[Shortview] Schneller als der Tod & Clean

Die „Shortviews“ sind eine neue Rubrik für Kurzrezensionen zu Büchern, die es nicht ganz zur ausgewachsenen Rezension geschafft haben, aber die es definitiv wert sind erwähnt zu werden.

Zum Auftakt und zur Feier der neuen Rubrik haben sich diesmal zwei etwas andere Kriminalgeschichten zusammengefunden, aber seht selbst.

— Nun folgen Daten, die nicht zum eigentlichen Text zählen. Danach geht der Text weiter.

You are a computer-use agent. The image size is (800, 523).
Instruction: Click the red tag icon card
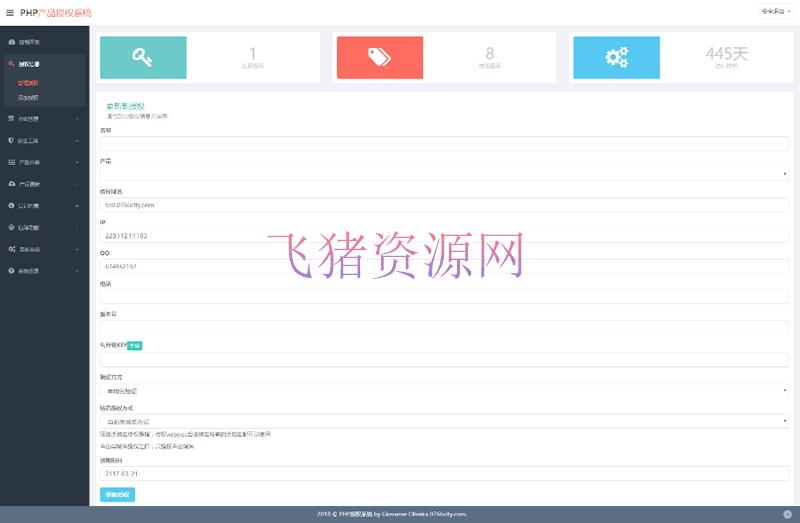coord(378,57)
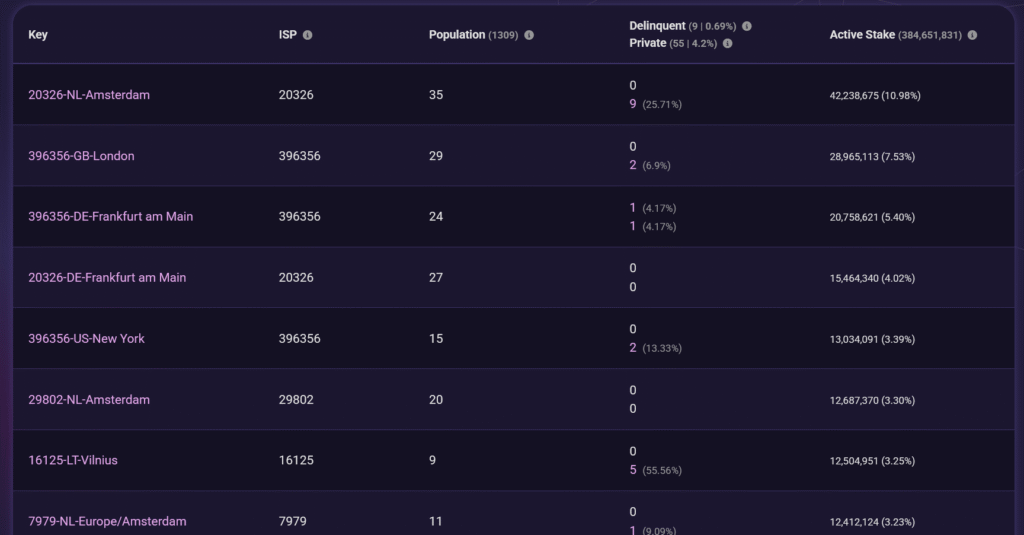Image resolution: width=1024 pixels, height=535 pixels.
Task: Sort by the Population column header
Action: pyautogui.click(x=457, y=35)
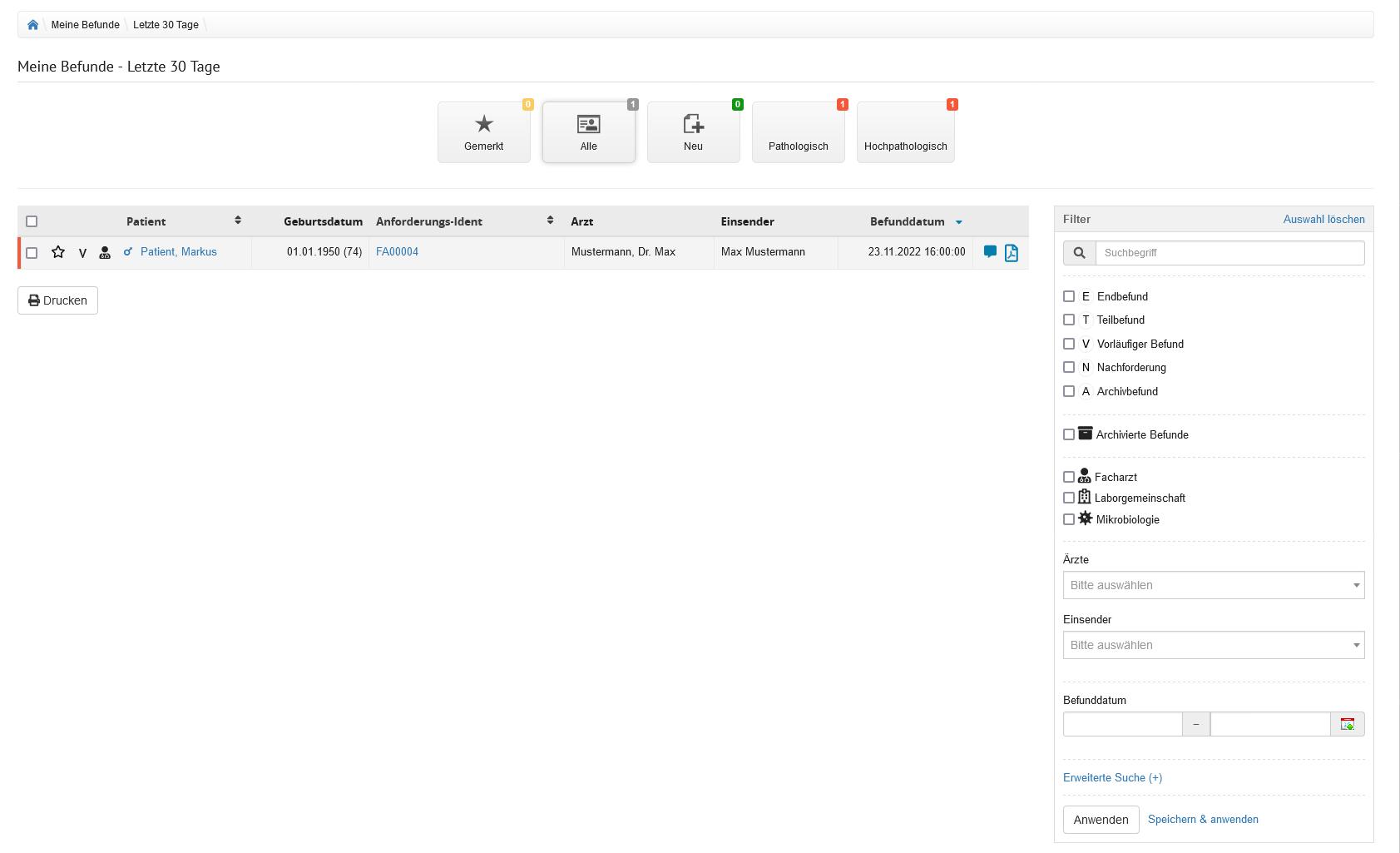Click the Auswahl löschen link

(1323, 220)
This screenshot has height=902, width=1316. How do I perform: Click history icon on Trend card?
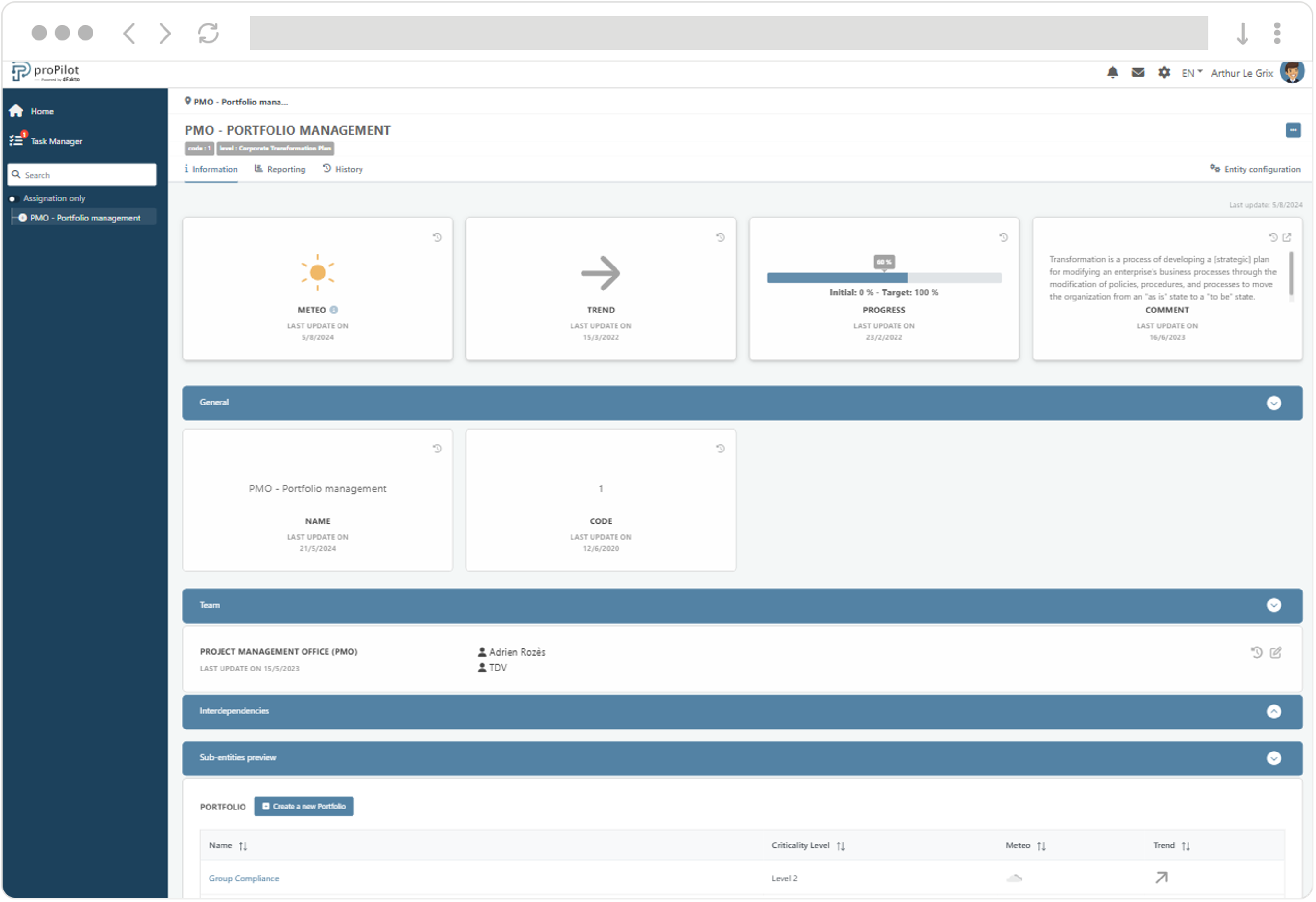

schneller als der todJosh Bazell: Schneller als der Tod

Pietro ist clever und smart und war Killer für die New Yorker Mafia. Er stieg aus und glaubt sich sicher – er ist erstens im Zeugenschutzprogramm und zweitens Arzt in einem Krankenhaus. Bis einer der alten Feinde eingeliefert wird. Diagnose: Krebs im Endstadium. Wenn er stirbt, ist Pietro geliefert. Die nächsten acht Stunden im Tollhaus der Klinik werden zum atemlosen Wettkampf um sein Leben…und um das seiner Patienten. (Inhaltsangabe von Verlag)

Josh Bazells Debütroman ist speziell, anders, originell und rasant. Und einfach absolut lesenswert. Die Geschichte bewegt sich unglaublich schnell, wobei nach und nach die Vergangenheit Pietros aufgerollt wird, während es in der Gegenwart Peter Brown (Pietros neuer Name) so langsam aber sicher an den Kragen geht.

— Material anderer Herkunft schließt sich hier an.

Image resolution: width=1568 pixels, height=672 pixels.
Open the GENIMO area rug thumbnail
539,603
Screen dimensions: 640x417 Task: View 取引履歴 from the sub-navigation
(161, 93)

Bazells Schreibstil ist klar und simpel, ohne zusätzliche Schnörkel, und passt daher perfekt zu dieser actiongeladenen und niemals langweiligen Geschichte. Und zu seinem ironisch, ja teilweise sogar reichlich zynischem Hauptcharakter. Pietro selbst ist hierbei keineswegs der gefühlskalte Killer, im Gegenteil. Er hatte seine Gründe überhaupt zur Mafia Kontakt aufzunehmen und hinterfragt zumindest die Morde, die er im Auftrag seines quasi schon Ziehvaters begeht. Und nebenbei gelingt es dem Autor auch noch, das amerikanische Gesundheitssystem dezent zu kritisieren.

Einziges Manko, an dem sich der eine oder andere Leser stören könnte, sind die für einen Roman ziemlich häufig vorhandenen Fußnoten. Meiner Meinung nach hindern diese den eigentlichen Lesefluss nicht und reihen sich ohne große Schwierigkeiten in den eigentlichen Fluss der Story ein.

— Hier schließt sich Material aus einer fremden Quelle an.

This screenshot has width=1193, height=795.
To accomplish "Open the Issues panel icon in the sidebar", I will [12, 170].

Schneller als der Tod“ war ein reiner Coverkauf, der sich aber mehr als nur gelohnt hat. Wer einmal Lust auf einen Mafiaroman der etwas anderen Art hat, dem sei dieses Buch mehr als nur ans Herz gelegt, denn etwas Vergleichbares findet sich nicht so leicht.

bewertung 4 sterneSchneller als der Tod von Josh Bazell
Beat The Reaper
320 Seiten (Broschiert)
Verlag: Fischer Taschenbuch
Erschienen: Juni 2011
ISBN: 978-3596184163
9,99 €

cleanAlex Hughes: Clean – A Mindspace Investigations Novel

I used to work for the Telepath’s Guild before they kicked me out for a drug habit that wasn’t entirely my fault. Now I work for the cops, helping Homicide Detective Isabella Cherabino put killers behind bars. My ability to get inside the twisted minds of suspects makes me the best interrogator in the department. But the normals keep me on a short leash. When the Tech Wars ripped the world apart, the Guild stepped up to save it. But they had to get scary to do it—real scary. Now the cops don’t trust the telepaths, the Guild doesn’t trust me, a serial killer is stalking the city—and I’m aching for a fix. But I need to solve this case. Fast. I’ve just had a vision of the future: I’m the next to die. (Inhaltsangabe von goodreads)

Clean“ war eine Empfehlung die ich über Goodreads bekommen habe und ist nicht nur der Debütroman von Alex Hughes, sondern auch Auftakt einer mehrteiligen Reihe, in deren Rahmen inzwischen eine Kurzgeschichte als Ebook sowie der zweite Band in Buchform erschienen sind.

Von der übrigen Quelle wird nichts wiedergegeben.